*WHAT TO PRODUCE*. Write out every one of the lines below word for word, changing nothing.

[Pointing records for text and page items]
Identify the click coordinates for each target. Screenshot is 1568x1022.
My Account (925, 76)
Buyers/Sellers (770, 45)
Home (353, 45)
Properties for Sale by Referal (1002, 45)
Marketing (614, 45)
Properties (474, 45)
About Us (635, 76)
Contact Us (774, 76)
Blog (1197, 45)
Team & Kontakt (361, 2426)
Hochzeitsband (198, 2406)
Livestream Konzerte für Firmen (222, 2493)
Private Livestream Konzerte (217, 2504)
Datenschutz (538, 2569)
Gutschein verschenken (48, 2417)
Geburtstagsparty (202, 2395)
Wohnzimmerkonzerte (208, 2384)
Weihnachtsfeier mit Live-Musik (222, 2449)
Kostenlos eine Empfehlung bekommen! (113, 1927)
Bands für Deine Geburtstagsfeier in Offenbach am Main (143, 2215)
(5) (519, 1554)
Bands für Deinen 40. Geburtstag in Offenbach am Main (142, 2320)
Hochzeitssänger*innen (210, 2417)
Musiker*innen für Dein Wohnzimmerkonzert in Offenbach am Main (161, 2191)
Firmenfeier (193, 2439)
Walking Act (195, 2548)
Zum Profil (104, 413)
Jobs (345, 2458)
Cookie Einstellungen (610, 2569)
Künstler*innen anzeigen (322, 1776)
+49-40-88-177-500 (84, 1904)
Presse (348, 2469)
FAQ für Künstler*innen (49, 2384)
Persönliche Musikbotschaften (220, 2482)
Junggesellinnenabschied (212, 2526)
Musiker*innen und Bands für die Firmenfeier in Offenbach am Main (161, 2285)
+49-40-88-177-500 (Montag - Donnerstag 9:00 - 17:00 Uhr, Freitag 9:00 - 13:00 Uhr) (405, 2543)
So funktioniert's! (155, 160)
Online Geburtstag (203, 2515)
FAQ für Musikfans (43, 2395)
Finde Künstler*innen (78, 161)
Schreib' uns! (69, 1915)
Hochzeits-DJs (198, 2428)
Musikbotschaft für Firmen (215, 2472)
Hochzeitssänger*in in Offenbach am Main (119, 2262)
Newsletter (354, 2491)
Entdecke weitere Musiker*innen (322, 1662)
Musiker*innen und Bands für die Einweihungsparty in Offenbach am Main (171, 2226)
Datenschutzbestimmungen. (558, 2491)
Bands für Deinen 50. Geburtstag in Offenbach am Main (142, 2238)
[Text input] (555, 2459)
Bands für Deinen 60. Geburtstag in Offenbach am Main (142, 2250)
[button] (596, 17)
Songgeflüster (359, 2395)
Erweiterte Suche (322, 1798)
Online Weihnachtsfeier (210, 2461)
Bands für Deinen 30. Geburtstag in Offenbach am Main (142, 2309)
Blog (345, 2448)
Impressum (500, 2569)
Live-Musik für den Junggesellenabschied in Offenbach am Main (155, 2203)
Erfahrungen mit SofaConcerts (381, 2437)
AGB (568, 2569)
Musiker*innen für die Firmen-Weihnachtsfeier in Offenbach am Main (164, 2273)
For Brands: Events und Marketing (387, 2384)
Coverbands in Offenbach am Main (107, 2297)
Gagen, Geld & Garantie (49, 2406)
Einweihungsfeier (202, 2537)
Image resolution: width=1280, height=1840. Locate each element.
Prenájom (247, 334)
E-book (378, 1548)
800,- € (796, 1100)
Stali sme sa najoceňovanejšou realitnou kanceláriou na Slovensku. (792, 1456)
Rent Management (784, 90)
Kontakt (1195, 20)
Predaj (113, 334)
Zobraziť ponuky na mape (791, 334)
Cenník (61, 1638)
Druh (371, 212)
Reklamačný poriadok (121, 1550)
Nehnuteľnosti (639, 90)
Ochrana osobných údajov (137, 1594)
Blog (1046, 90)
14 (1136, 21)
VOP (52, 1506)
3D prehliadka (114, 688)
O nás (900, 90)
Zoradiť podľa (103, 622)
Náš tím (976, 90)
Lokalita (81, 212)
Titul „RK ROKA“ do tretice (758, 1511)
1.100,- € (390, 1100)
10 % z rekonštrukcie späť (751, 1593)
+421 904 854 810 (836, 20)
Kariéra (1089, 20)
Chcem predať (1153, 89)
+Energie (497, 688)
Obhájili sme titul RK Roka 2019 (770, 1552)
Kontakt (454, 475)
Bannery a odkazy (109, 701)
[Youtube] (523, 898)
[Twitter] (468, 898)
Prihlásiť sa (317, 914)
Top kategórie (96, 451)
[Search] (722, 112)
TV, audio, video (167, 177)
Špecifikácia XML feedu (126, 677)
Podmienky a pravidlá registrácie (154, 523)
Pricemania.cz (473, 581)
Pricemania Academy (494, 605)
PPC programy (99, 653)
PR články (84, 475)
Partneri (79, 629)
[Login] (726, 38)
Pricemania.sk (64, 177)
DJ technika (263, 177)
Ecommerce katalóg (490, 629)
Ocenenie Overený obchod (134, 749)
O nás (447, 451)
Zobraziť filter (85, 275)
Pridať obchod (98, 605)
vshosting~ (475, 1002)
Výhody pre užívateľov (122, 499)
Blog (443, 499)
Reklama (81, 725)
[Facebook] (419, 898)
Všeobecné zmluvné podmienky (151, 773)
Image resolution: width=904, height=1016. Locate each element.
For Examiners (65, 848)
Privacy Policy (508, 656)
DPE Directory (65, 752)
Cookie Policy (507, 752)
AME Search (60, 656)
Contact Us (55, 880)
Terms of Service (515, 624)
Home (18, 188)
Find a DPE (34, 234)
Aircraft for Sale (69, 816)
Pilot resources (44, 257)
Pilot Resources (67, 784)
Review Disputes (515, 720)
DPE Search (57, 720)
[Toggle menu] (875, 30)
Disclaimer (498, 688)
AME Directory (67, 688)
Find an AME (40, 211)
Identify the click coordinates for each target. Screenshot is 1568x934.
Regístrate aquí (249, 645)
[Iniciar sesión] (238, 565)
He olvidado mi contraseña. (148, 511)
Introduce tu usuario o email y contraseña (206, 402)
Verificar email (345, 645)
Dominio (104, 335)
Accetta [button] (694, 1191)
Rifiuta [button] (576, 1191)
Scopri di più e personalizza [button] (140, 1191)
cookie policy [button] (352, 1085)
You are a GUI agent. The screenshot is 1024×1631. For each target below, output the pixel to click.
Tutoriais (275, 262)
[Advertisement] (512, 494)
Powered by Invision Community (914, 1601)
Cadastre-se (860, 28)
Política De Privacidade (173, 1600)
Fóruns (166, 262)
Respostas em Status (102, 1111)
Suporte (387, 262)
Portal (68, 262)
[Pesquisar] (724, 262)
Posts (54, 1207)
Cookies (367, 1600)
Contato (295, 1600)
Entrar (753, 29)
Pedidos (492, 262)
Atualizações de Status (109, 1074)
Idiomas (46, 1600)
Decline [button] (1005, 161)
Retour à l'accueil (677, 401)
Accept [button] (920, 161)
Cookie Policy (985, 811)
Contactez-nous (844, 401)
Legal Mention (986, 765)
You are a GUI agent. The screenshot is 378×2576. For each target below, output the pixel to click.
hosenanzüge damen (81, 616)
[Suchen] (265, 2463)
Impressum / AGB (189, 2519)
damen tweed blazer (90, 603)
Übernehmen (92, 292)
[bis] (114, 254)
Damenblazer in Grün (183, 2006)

*EXERCISE RESPONSE*.
Identify the click coordinates for each target. Screenshot is 1568x1022.
My Account (925, 76)
Buyers/Sellers (770, 45)
Home (353, 45)
Properties for Sale by Referal (1002, 45)
Marketing (614, 45)
Properties (474, 45)
About Us (635, 76)
Contact Us (774, 76)
Blog (1197, 45)
Team & Kontakt (361, 2426)
Hochzeitsband (198, 2406)
Livestream Konzerte für Firmen (222, 2493)
Private Livestream Konzerte (217, 2504)
Datenschutz (538, 2569)
Gutschein verschenken (48, 2417)
Geburtstagsparty (202, 2395)
Wohnzimmerkonzerte (208, 2384)
Weihnachtsfeier mit Live-Musik (222, 2449)
Kostenlos eine Empfehlung bekommen! (113, 1927)
Bands für Deine Geburtstagsfeier in Offenbach am Main (143, 2215)
(5) (519, 1554)
Bands für Deinen 40. Geburtstag in Offenbach am Main (142, 2320)
Hochzeitssänger*innen (210, 2417)
Musiker*innen für Dein Wohnzimmerkonzert in Offenbach am Main (161, 2191)
Firmenfeier (193, 2439)
Walking Act (195, 2548)
Zum Profil (104, 413)
Jobs (345, 2458)
Cookie Einstellungen (610, 2569)
Künstler*innen anzeigen (322, 1776)
+49-40-88-177-500 (84, 1904)
Presse (348, 2469)
FAQ für Künstler*innen (49, 2384)
Persönliche Musikbotschaften (220, 2482)
Junggesellinnenabschied (212, 2526)
Musiker*innen und Bands für die Firmenfeier in Offenbach am Main (161, 2285)
+49-40-88-177-500 (Montag - Donnerstag 9:00 - 17:00 Uhr, Freitag 9:00 - 13:00 Uhr) (405, 2543)
So funktioniert's! (155, 160)
Online Geburtstag (203, 2515)
FAQ für Musikfans (43, 2395)
Finde Künstler*innen (78, 161)
Schreib' uns! (69, 1915)
Hochzeits-DJs (198, 2428)
Musikbotschaft für Firmen (215, 2472)
Hochzeitssänger*in in Offenbach am Main (119, 2262)
Newsletter (354, 2491)
Entdecke weitere Musiker*innen (322, 1662)
Musiker*innen und Bands für die Einweihungsparty in Offenbach am Main (171, 2226)
Datenschutzbestimmungen. (558, 2491)
Bands für Deinen 50. Geburtstag in Offenbach am Main (142, 2238)
[Text input] (555, 2459)
Bands für Deinen 60. Geburtstag in Offenbach am Main (142, 2250)
[button] (596, 17)
Songgeflüster (359, 2395)
Erweiterte Suche (322, 1798)
Online Weihnachtsfeier (210, 2461)
Bands für Deinen 30. Geburtstag in Offenbach am Main (142, 2309)
Blog (345, 2448)
Impressum (500, 2569)
Live-Musik für den Junggesellenabschied in Offenbach am Main (155, 2203)
Erfahrungen mit SofaConcerts (381, 2437)
AGB (568, 2569)
Musiker*innen für die Firmen-Weihnachtsfeier in Offenbach am Main (164, 2273)
For Brands: Events und Marketing (387, 2384)
Coverbands in Offenbach am Main (107, 2297)
Gagen, Geld & Garantie (49, 2406)
Einweihungsfeier (202, 2537)
Image resolution: width=1280, height=1840. Locate each element.
Prenájom (247, 334)
E-book (378, 1548)
800,- € (796, 1100)
Stali sme sa najoceňovanejšou realitnou kanceláriou na Slovensku. (792, 1456)
Rent Management (784, 90)
Kontakt (1195, 20)
Predaj (113, 334)
Zobraziť ponuky na mape (791, 334)
Cenník (61, 1638)
Druh (371, 212)
Reklamačný poriadok (121, 1550)
Nehnuteľnosti (639, 90)
Ochrana osobných údajov (137, 1594)
Blog (1046, 90)
14 (1136, 21)
VOP (52, 1506)
3D prehliadka (114, 688)
O nás (900, 90)
Zoradiť podľa (103, 622)
Náš tím (976, 90)
Lokalita (81, 212)
Titul „RK ROKA“ do tretice (758, 1511)
1.100,- € (390, 1100)
10 % z rekonštrukcie späť (751, 1593)
+421 904 854 810 (836, 20)
Kariéra (1089, 20)
Chcem predať (1153, 89)
+Energie (497, 688)
Obhájili sme titul RK Roka 2019 (770, 1552)
Kontakt (454, 475)
Bannery a odkazy (109, 701)
[Youtube] (523, 898)
[Twitter] (468, 898)
Prihlásiť sa (317, 914)
Top kategórie (96, 451)
[Search] (722, 112)
TV, audio, video (167, 177)
Špecifikácia XML feedu (126, 677)
Podmienky a pravidlá registrácie (154, 523)
Pricemania.cz (473, 581)
Pricemania Academy (494, 605)
PPC programy (99, 653)
PR články (84, 475)
Partneri (79, 629)
[Login] (726, 38)
Pricemania.sk (64, 177)
DJ technika (263, 177)
Ecommerce katalóg (490, 629)
Ocenenie Overený obchod (134, 749)
O nás (447, 451)
Zobraziť filter (85, 275)
Pridať obchod (98, 605)
vshosting~ (475, 1002)
Výhody pre užívateľov (122, 499)
Blog (443, 499)
Reklama (81, 725)
[Facebook] (419, 898)
Všeobecné zmluvné podmienky (151, 773)
Image resolution: width=904, height=1016. Locate each element.
For Examiners (65, 848)
Privacy Policy (508, 656)
DPE Directory (65, 752)
Cookie Policy (507, 752)
AME Search (60, 656)
Contact Us (55, 880)
Terms of Service (515, 624)
Home (18, 188)
Find a DPE (34, 234)
Aircraft for Sale (69, 816)
Pilot resources (44, 257)
Pilot Resources (67, 784)
Review Disputes (515, 720)
DPE Search (57, 720)
[Toggle menu] (875, 30)
Disclaimer (498, 688)
AME Directory (67, 688)
Find an AME (40, 211)
Identify the click coordinates for each target. Screenshot is 1568x934.
Regístrate aquí (249, 645)
[Iniciar sesión] (238, 565)
He olvidado mi contraseña. (148, 511)
Introduce tu usuario o email y contraseña (206, 402)
Verificar email (345, 645)
Dominio (104, 335)
Accetta [button] (694, 1191)
Rifiuta [button] (576, 1191)
Scopri di più e personalizza [button] (140, 1191)
cookie policy [button] (352, 1085)
You are a GUI agent. The screenshot is 1024×1631. For each target below, output the pixel to click.
Tutoriais (275, 262)
[Advertisement] (512, 494)
Powered by Invision Community (914, 1601)
Cadastre-se (860, 28)
Política De Privacidade (173, 1600)
Fóruns (166, 262)
Respostas em Status (102, 1111)
Suporte (387, 262)
Portal (68, 262)
[Pesquisar] (724, 262)
Posts (54, 1207)
Cookies (367, 1600)
Contato (295, 1600)
Entrar (753, 29)
Pedidos (492, 262)
Atualizações de Status (109, 1074)
Idiomas (46, 1600)
Decline [button] (1005, 161)
Retour à l'accueil (677, 401)
Accept [button] (920, 161)
Cookie Policy (985, 811)
Contactez-nous (844, 401)
Legal Mention (986, 765)
You are a GUI agent. The screenshot is 378×2576. For each target below, output the pixel to click.
hosenanzüge damen (81, 616)
[Suchen] (265, 2463)
Impressum / AGB (189, 2519)
damen tweed blazer (90, 603)
Übernehmen (92, 292)
[bis] (114, 254)
Damenblazer in Grün (183, 2006)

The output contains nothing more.